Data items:
__________

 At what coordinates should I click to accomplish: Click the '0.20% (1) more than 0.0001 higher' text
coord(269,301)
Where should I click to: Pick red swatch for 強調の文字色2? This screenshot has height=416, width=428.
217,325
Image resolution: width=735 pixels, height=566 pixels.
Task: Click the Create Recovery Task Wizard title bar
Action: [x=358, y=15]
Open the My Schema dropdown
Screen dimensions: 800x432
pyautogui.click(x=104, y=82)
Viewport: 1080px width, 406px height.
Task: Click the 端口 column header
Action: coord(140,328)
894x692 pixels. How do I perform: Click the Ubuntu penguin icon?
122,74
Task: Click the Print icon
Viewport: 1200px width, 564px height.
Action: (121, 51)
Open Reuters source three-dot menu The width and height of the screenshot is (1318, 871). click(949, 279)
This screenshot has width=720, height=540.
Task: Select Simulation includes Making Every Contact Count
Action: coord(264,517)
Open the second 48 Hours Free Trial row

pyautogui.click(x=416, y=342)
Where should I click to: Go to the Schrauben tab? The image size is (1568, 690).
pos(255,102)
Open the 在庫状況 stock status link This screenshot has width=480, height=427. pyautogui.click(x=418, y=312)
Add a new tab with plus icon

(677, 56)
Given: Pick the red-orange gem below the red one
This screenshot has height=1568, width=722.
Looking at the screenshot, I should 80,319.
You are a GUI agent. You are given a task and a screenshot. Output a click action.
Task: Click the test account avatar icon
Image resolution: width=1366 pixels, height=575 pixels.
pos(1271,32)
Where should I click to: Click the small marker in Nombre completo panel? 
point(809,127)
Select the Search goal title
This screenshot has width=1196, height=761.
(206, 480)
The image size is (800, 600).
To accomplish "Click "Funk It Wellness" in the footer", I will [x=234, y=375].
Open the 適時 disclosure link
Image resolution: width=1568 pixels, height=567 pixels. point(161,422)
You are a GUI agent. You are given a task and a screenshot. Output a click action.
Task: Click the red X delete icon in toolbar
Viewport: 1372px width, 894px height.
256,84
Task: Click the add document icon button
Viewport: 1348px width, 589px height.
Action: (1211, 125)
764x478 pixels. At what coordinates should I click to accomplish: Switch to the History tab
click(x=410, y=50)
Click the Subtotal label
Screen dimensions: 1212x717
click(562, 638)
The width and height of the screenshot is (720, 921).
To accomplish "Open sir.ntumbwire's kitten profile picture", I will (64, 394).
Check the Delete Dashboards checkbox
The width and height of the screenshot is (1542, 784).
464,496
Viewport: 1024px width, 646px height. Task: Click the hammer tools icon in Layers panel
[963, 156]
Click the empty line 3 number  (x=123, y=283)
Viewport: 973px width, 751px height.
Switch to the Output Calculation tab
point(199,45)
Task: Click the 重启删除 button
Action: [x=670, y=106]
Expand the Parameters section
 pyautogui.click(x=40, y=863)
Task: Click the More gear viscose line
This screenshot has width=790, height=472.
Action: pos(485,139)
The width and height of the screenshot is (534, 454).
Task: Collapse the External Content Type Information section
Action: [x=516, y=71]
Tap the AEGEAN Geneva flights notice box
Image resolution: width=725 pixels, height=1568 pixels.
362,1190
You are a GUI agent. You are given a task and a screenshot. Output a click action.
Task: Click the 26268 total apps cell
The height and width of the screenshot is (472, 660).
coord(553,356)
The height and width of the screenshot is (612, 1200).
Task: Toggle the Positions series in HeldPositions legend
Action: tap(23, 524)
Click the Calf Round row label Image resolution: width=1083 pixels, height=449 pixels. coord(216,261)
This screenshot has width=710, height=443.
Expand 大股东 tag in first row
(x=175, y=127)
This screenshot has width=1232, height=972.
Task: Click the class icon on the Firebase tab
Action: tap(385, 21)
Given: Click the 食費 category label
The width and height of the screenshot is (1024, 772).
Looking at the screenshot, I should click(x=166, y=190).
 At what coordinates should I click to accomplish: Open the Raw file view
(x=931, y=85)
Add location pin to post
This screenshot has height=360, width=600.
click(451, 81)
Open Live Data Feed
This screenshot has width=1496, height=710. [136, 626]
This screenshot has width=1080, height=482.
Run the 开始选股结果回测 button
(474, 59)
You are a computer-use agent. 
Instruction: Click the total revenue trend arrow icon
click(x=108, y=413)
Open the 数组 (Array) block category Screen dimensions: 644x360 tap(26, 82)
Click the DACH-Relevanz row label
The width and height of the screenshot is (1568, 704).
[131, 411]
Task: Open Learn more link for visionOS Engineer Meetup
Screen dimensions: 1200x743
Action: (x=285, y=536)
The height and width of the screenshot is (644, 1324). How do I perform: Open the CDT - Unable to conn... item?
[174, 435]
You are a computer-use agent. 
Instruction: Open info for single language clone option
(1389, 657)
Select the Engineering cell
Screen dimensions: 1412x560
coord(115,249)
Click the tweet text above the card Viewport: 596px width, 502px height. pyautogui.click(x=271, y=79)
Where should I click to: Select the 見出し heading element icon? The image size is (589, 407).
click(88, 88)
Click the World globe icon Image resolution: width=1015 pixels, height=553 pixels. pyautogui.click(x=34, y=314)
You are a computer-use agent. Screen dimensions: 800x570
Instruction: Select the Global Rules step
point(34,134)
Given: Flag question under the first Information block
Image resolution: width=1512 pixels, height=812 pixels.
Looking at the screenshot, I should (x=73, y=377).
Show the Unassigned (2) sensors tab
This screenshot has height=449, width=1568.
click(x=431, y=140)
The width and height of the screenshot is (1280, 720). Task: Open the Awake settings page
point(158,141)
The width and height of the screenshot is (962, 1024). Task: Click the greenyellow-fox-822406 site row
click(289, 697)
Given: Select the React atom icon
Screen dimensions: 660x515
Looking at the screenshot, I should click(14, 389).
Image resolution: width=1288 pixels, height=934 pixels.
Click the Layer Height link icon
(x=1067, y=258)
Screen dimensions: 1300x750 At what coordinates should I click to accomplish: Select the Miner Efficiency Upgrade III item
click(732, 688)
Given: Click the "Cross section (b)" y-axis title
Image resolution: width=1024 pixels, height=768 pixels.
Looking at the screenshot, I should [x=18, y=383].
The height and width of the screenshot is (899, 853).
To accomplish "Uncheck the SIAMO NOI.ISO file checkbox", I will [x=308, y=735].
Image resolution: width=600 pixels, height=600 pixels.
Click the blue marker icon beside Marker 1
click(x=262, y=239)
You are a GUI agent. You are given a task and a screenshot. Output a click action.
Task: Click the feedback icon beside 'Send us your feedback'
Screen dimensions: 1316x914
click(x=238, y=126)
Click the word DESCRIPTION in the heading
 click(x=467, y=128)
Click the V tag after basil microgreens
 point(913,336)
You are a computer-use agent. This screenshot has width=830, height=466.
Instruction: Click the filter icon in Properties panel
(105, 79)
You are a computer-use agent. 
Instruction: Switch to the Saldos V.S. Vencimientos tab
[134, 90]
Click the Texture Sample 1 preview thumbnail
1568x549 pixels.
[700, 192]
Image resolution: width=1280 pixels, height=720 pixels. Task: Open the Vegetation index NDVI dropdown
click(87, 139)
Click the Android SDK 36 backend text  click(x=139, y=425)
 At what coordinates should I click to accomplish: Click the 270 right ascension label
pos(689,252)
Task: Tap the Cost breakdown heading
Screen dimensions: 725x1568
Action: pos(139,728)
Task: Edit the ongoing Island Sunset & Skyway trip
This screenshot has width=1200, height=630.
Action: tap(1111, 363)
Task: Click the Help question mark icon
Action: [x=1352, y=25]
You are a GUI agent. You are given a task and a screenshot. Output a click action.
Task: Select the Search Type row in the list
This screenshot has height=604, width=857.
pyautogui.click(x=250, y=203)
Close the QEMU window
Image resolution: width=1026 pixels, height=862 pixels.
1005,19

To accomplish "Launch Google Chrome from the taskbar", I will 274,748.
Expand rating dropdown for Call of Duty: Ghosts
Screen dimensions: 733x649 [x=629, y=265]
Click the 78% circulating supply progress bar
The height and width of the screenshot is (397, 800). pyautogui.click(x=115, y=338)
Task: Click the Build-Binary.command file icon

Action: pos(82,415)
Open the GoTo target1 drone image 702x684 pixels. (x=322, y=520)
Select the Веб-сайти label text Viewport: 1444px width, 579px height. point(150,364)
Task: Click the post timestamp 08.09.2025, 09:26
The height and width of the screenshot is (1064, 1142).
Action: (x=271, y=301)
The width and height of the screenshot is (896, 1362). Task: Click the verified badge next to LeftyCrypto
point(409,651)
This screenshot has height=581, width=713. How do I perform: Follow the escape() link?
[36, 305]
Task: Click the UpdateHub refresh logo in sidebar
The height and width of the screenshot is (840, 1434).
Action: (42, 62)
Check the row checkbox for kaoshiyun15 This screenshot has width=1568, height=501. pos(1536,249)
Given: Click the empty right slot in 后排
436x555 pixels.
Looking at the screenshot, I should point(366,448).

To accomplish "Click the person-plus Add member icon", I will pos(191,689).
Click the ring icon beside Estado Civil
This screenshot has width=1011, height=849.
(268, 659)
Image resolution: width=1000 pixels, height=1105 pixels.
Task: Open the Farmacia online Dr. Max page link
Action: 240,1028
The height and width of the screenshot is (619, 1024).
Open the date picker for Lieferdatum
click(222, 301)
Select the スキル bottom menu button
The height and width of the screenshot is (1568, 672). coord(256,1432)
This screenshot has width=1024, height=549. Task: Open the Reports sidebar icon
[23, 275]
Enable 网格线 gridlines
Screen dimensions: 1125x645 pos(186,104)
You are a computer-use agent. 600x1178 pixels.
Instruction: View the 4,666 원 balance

__________

TASK GOAL -
All lines from the one that contains "The width and height of the screenshot is (896, 1362)." to the last line above must be given again exactly, with both included and nothing added.

TASK ANSWER -
The width and height of the screenshot is (896, 1362). Task: Click the verified badge next to LeftyCrypto
point(409,651)
This screenshot has height=581, width=713. How do I perform: Follow the escape() link?
[36, 305]
Task: Click the UpdateHub refresh logo in sidebar
The height and width of the screenshot is (840, 1434).
Action: (42, 62)
Check the row checkbox for kaoshiyun15 This screenshot has width=1568, height=501. pos(1536,249)
Given: Click the empty right slot in 后排
436x555 pixels.
Looking at the screenshot, I should point(366,448).

To accomplish "Click the person-plus Add member icon", I will pos(191,689).
Click the ring icon beside Estado Civil
This screenshot has width=1011, height=849.
(268, 659)
Image resolution: width=1000 pixels, height=1105 pixels.
Task: Open the Farmacia online Dr. Max page link
Action: 240,1028
The height and width of the screenshot is (619, 1024).
Open the date picker for Lieferdatum
click(222, 301)
Select the スキル bottom menu button
The height and width of the screenshot is (1568, 672). coord(256,1432)
This screenshot has width=1024, height=549. Task: Open the Reports sidebar icon
[23, 275]
Enable 网格线 gridlines
Screen dimensions: 1125x645 pos(186,104)
You are a computer-use agent. 600x1178 pixels.
Instruction: View the 4,666 원 balance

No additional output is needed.